DuConTE: Dual-Granularity Text Encoder with Topology-Constrained Attention for Text-attributed Graphs

arXiv cs.CL / 4/21/2026

📰 NewsIdeas & Deep AnalysisModels & Research

Key Points

  • The paper introduces DuConTE, a dual-granularity text encoder designed for text-attributed graphs that combine node text semantics with graph topology.
  • DuConTE uses a cascaded architecture of two pretrained language models to encode semantics first at the word-token level and then at the node level.
  • It introduces topology-constrained attention by dynamically adjusting each LM’s attention mask according to node connectivity, so semantic interactions reflect structural dependencies.
  • When aggregating token embeddings into node representations, the method separately assesses token importance under both center-node and neighborhood contexts to improve context relevance.
  • Experiments on multiple benchmarks show DuConTE achieving state-of-the-art results on most datasets for text-attributed graph tasks.

Abstract

Text-attributed graphs integrate semantic information of node texts with topological structure, offering significant value in various applications such as document classification and information extraction. Existing approaches typically encode textual content using language models (LMs), followed by graph neural networks (GNNs) to process structural information. However, during the LM-based text encoding phase, most methods not only perform semantic interaction solely at the word-token granularity, but also neglect the structural dependencies among texts from different nodes. In this work, we propose DuConTE, a dual-granularity text encoder with topology-constrained attention.

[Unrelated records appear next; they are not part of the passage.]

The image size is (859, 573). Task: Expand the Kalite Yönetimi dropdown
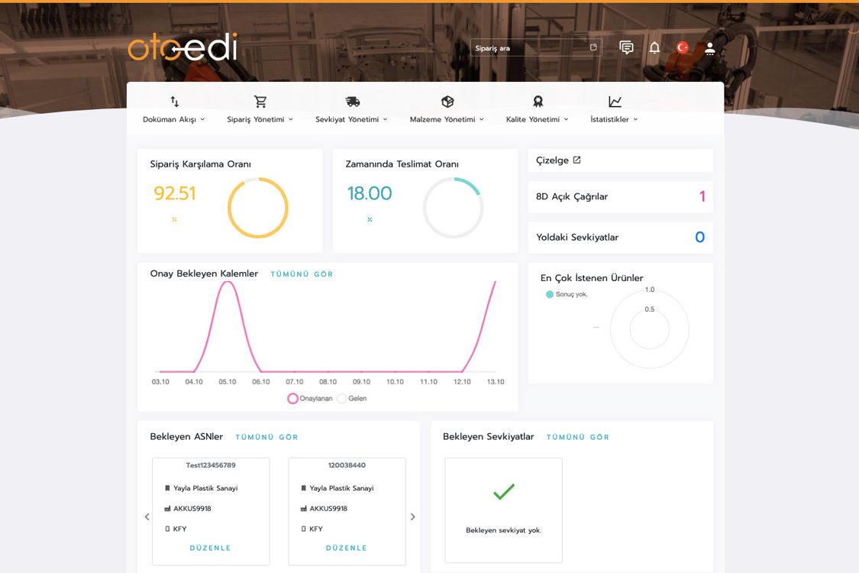[x=538, y=119]
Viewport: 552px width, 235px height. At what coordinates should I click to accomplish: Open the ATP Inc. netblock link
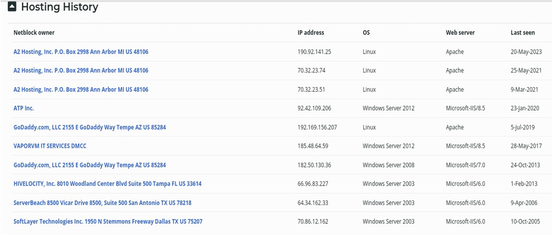pyautogui.click(x=24, y=108)

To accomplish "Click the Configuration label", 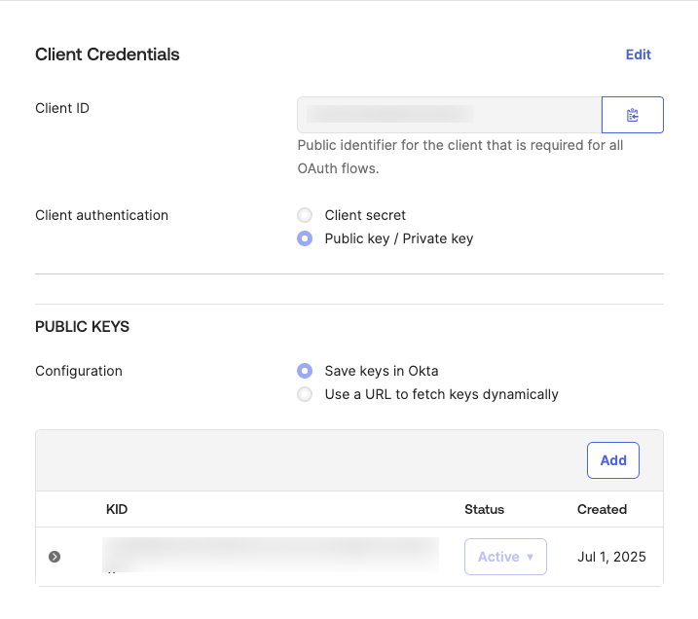I will (79, 371).
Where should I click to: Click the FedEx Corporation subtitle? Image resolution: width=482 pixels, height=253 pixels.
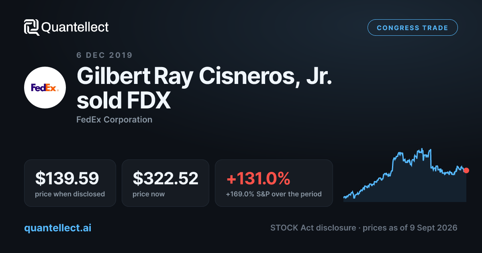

The model employs a cascaded architecture of two pretrained LMs, encoding semantics first at the word-token granularity and then at the node granularity. During the self-attention computation in each LM, we dynamically adjust the attention mask matrix based on node connectivity, guiding the model to learn semantic correlations informed by the graph structure. Furthermore, when composing node representations from word-token embeddings, we separately evaluate the importance of tokens under the center-node context and the neighborhood context, enabling the capture of more contextually relevant semantic information. Extensive experiments on multiple benchmark datasets demonstrate that DuConTE achieves state-of-the-art performance on the majority of them.